Core Concepts
Learn the fundamental concepts behind Expanso Edge and how it enables distributed data pipeline orchestration.
What is Expanso?
Expanso Edge is a managed platform for deploying and orchestrating data pipelines at the edge. Process data where it's generated, reducing bandwidth costs and latency while maintaining centralized control.
Key capabilities:
- Edge-native processing at the data source
- Managed SaaS with no infrastructure to maintain
- Visual pipeline builder for rapid development
- 200+ built-in components for any use case
Architecture Overview
Core Components
1. Expanso Cloud (Control Plane)
The Control Plane is the central management interface hosted at cloud.expanso.io.
Responsibilities:
- Pipeline creation and configuration
- Agent deployment and monitoring
- Metrics aggregation and visualization
- User authentication and authorization
- Network management
You don't run this - it's a managed service provided by Expanso.
2. Networks
A Network is a logical grouping of agents that work together.
Key Features:
- Isolates agents and pipelines
- Simplifies management and organization
- Enables team collaboration
- Supports label-based deployment
Example Use Cases:
- One network per environment (dev, staging, production)
- One network per region (us-east, eu-west, ap-south)
- One network per team or project
Creating a Network:
# Via CLI
expanso network create my-network
# Or use Expanso Cloud UI
3. Agents
An Agent is the runtime that executes pipelines on your infrastructure.
Characteristics:
- Lightweight Go binary (~50MB)
- Runs on Linux, macOS, Windows
- Connects to Expanso Cloud over TLS
- Executes one or more pipelines
- Reports metrics and health
Agent Lifecycle:
- Bootstrap: Register with Expanso Cloud using a token
- Connect: Establish secure connection to control plane
- Receive: Download pipeline configurations
- Execute: Run pipelines and process data
- Report: Send metrics and logs to control plane
Deployment Options:
- Bare metal servers
- Virtual machines
- Docker containers
- Kubernetes pods
- Edge devices (Raspberry Pi, IoT gateways)

* * * * * * *

* [WORK INSTRUCTIONS] Please retype the stretch of the Expanso core concepts page from "Expanso Edge is" through "hosted at cloud.expanso.io.".

* * * * * * *

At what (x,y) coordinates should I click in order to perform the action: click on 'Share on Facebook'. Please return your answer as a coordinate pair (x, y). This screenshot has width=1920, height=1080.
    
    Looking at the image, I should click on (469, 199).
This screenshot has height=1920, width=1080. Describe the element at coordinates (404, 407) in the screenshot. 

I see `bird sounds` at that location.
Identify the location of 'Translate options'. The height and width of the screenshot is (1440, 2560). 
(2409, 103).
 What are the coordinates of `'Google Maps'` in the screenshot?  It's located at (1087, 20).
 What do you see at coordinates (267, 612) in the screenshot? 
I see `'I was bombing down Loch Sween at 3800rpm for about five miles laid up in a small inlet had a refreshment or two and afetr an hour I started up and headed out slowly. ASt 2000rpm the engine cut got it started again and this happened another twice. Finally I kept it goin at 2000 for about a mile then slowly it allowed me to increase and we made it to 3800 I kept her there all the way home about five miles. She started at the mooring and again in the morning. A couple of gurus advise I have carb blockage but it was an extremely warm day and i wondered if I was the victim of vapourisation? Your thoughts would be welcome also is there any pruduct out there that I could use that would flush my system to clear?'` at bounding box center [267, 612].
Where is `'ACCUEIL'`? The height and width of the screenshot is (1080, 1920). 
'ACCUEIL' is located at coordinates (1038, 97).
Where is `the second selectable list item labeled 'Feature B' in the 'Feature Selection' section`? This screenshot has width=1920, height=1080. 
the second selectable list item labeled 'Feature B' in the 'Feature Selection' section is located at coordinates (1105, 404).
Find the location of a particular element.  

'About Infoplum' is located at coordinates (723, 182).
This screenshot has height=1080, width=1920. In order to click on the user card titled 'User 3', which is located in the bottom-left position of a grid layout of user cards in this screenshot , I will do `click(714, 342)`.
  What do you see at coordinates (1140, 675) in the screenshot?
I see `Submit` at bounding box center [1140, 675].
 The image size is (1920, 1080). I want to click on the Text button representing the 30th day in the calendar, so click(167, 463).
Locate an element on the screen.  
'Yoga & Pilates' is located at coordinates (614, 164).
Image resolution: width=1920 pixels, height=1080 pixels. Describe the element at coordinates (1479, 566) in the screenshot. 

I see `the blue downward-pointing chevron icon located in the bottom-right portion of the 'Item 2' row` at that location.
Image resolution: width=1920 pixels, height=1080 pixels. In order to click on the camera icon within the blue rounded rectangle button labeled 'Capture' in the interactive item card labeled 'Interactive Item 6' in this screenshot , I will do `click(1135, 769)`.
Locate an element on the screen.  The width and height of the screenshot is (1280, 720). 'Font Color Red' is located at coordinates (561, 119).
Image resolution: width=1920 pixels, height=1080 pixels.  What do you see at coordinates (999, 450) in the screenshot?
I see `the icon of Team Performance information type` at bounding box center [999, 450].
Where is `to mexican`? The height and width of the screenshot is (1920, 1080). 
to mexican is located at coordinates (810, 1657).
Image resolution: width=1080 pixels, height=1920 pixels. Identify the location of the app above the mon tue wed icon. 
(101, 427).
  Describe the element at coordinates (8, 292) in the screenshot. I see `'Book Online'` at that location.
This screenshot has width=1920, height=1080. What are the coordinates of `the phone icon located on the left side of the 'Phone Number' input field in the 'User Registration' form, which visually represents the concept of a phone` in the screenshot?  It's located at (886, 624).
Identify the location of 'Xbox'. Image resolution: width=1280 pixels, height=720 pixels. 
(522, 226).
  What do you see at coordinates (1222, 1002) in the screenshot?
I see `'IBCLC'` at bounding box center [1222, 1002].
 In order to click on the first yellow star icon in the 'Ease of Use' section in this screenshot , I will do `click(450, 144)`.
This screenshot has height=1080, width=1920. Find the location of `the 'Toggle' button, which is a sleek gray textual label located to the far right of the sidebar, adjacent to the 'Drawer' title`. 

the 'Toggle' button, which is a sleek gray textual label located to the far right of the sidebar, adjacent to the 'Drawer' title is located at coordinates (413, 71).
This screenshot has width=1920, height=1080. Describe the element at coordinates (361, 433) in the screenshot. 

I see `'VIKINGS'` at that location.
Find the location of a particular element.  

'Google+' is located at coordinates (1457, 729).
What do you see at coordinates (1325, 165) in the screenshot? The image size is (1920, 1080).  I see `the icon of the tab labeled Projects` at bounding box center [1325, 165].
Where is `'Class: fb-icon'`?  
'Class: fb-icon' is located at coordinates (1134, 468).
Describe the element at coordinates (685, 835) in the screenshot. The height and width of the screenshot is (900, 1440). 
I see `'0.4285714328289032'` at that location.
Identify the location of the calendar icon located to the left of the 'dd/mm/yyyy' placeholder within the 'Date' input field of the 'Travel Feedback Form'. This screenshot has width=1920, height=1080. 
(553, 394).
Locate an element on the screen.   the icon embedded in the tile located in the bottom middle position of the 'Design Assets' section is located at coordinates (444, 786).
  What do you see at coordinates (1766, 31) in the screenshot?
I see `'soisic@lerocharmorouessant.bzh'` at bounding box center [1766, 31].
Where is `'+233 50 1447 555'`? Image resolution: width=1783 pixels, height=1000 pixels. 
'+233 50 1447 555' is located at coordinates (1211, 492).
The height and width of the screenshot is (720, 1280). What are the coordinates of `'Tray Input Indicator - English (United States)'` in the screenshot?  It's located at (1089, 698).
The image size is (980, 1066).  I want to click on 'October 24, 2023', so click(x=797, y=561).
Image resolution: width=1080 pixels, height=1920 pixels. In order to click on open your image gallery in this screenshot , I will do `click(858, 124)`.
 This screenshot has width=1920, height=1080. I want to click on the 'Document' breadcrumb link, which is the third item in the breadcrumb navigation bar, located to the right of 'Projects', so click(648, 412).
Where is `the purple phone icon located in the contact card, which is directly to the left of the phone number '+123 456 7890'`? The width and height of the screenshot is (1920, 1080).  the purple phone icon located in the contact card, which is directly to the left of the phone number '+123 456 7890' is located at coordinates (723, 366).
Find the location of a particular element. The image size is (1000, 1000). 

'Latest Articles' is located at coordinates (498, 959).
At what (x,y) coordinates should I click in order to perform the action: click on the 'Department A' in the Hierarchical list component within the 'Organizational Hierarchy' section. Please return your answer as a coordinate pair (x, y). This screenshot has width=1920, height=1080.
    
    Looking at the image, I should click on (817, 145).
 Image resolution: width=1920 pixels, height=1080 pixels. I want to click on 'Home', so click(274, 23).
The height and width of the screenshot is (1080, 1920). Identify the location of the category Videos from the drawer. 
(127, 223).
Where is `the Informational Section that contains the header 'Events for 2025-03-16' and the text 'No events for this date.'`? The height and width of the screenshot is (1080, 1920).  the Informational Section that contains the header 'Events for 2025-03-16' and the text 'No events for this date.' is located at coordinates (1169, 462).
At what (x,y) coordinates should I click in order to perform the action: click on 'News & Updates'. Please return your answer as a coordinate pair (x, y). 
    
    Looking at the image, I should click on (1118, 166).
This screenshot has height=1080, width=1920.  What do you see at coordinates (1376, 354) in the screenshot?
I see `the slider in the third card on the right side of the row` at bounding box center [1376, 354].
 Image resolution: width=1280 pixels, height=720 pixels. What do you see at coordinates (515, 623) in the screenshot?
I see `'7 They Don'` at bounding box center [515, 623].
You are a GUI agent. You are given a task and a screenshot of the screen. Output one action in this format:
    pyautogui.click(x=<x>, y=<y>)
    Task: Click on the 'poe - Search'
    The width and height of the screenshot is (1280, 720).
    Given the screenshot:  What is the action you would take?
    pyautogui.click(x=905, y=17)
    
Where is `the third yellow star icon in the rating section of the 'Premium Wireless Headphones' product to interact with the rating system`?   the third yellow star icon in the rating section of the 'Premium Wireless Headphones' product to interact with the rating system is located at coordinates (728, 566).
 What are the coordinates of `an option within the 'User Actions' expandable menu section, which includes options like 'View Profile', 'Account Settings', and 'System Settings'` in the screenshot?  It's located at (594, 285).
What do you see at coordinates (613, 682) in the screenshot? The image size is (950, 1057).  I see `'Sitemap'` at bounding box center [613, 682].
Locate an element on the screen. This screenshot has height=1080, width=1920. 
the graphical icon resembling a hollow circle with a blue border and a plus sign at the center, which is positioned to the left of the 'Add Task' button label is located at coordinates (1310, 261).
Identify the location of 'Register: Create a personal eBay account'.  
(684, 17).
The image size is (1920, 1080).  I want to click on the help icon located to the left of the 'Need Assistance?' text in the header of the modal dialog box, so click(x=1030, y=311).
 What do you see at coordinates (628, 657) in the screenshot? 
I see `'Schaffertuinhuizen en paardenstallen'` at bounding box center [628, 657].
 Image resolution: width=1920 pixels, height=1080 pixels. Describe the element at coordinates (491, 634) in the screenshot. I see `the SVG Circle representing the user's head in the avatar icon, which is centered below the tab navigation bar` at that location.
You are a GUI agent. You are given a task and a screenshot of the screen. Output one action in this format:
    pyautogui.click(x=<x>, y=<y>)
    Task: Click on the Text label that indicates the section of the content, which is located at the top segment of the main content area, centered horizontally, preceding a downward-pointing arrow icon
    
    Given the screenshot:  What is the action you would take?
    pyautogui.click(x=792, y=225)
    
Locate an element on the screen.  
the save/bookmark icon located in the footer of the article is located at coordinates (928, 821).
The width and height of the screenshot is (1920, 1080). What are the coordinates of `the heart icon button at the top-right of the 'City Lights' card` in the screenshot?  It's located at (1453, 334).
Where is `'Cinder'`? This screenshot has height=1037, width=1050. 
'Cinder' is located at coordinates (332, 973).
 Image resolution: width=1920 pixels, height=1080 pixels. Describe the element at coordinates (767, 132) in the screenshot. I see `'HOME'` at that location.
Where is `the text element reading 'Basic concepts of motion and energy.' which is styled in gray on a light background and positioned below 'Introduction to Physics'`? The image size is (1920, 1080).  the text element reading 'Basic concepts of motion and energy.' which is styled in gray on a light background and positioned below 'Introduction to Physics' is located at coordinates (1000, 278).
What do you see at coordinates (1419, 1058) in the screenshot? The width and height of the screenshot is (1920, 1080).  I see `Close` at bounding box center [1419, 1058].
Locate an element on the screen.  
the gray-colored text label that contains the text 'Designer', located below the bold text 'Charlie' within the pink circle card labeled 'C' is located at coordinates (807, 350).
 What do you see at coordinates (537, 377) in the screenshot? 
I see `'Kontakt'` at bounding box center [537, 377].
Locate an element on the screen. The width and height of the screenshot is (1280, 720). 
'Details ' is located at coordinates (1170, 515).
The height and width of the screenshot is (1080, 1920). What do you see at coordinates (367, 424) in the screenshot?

* * * * * * *

* [RESULT BELOW]
Expanso Edge is a managed platform for deploying and orchestrating data pipelines at the edge. Process data where it's generated, reducing bandwidth costs and latency while maintaining centralized control.
Key capabilities:
- Edge-native processing at the data source
- Managed SaaS with no infrastructure to maintain
- Visual pipeline builder for rapid development
- 200+ built-in components for any use case
Architecture Overview
Core Components
1. Expanso Cloud (Control Plane)
The Control Plane is the central management interface hosted at cloud.expanso.io.